Outdated US defence export laws a strategic cost for Australia

The United States’ defence industrial base—Australia’s most significant source of military technology—is struggling to respond to a new era of strategic competition.

Years of congressional budgetary instability and the US Department of Defense’s sluggish response to trends in the global diffusion of industrial power and research and development have left America ill-prepared for renewed competition with China.

In response, Congress made a legislative amendment in 2017 that expanded the ‘national technology and industrial base’ to include Australia and the United Kingdom, alongside Canada. The move was premised on a strategic assumption that only some in the US system fully appreciate; namely, that for the US and its allies to maintain a military-technological edge over great-power adversaries, Washington must aggregate the R&D and industrial bases of its allies, and provide the impetus for co-development of new defence systems.
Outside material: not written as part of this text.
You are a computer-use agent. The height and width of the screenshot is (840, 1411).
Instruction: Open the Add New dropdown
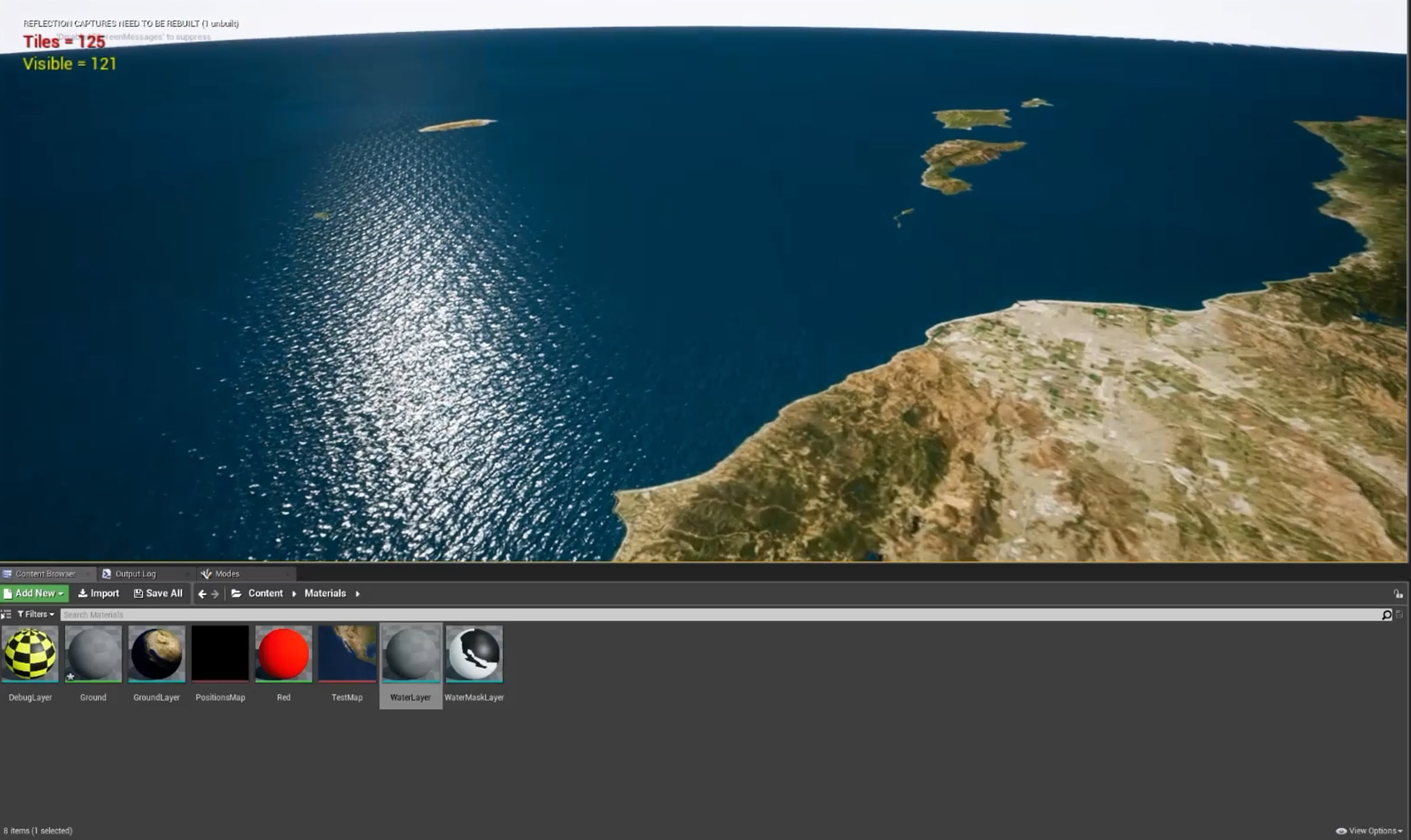(x=34, y=593)

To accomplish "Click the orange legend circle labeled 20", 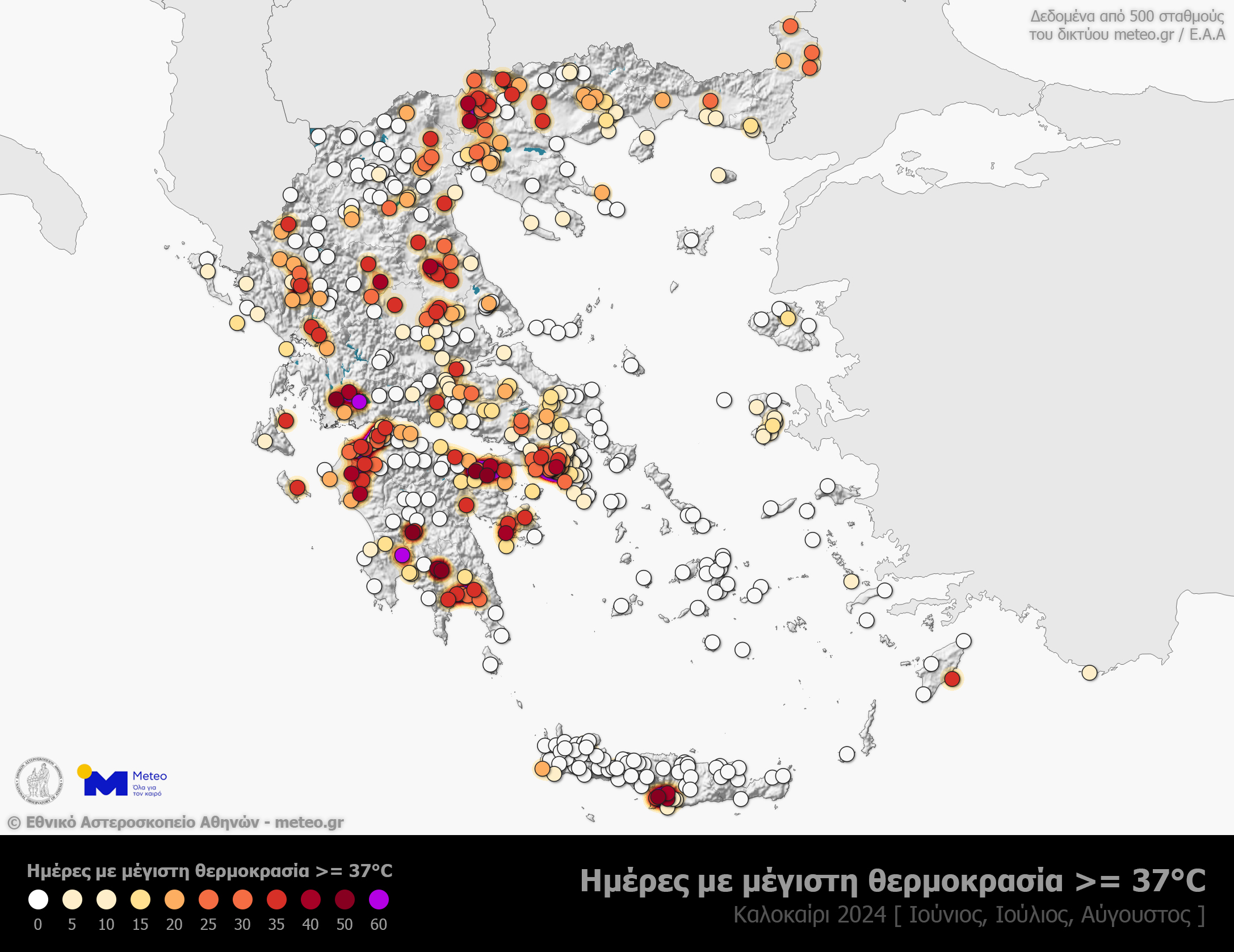I will pos(174,899).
But the law, while moving in the right direction, lacked the detail and full authority to break down enduring defence trade barriers, specifically American defence export controls.

These controls are incredibly burdensome, and they can apply anywhere in the world. For example, a new technology jointly developed in Australia—between Americans and Australians—can still fall under US defence export law. This is because US defence controls can be so extreme that they may be applied once a US person has imparted any form of knowledge—through a conversation, email or blueprint—to a non-US person that relates to a controlled technology.

This export control ‘taint’ can follow a technology or product through its entire lifecycle, forcing the company to return to the US State Department for a licence anytime it may want to use or sell that equipment.

Worse, this system largely treats close trusted allies like Australia the same as other countries. Canberra did ratify a defence trade treaty with the US in 2012 that was meant to alleviate some of these bureaucratic burdens. But due to complex requirements for companies and technological areas that are still walled off from the agreement, it hasn’t fulfilled its ambition.

This defence control system—originating out of the Cold War when the US government was the lead funder of cutting-edge R&D—has long be a thorn in the side for close allies. In his last speech to parliament in 2007, Kim Beazley recounted his frustrations as defence minister when he personally lobbied senior US government officials for the radar source code to Australia’s new F-18s to little avail.

But the global distribution of technology and industrial power has changed since the 1970s. The US government is no longer the leading funder of many technologies that will underpin the next wave of military modernisation, particularly in information and communications technology—the private sector is.

Where that research is taking place has also diffused. Close US allies have developed world-class capabilities in niche technological areas that are arguably as good or better than what’s being done in the United States. Australia’s burgeoning quantum computing sector is but one example. The ongoing joint development between Australia and the US in hypersonic technologies based out of the University of Queensland is another.

China is investing aggressively in industrial policies in emerging technologies and recruiting scientists from abroad in an effort to match the US as a scientific and research power. On current trajectories, Beijing is set to spend as much as the Five Eyes countries combined on national R&D in purchasing power parity terms by the mid-2020s. This will likely soon present a severe challenge to a pillar of Australia’s defence strategy: maintaining a regional military-technological edge.

America’s outdated defence export controls are causing growing opportunity and strategic costs for Australia and Australian industry. Some companies have begun to create two product lines—one for America and another for other partners—in an effort to avoid the US system. The longer it takes to make serious progress on implementing the national technology and industrial base within the US system—either due to bureaucratic inertia or political resistance—the more Australia and other allies will lack incentive to co-research, co-develop and integrate with the US altogether.

Ultimately, this hampers Australia’s ability to maintain its own competitive military advantage and keep pace as an effective strategic ally in the Indo-Pacific. A reformed defence trade regime should be progressive and incentivise the participation of small innovative companies in defence industry across allied borders. It should be a vehicle for the transfer of intellectual property and other knowledge to trusted allies in an effort to develop their own sovereign defence capabilities.

Australian leaders should be pressing the strategic case for reform to their American counterparts. Without it, both countries may find they are without the technological advantage when they need it.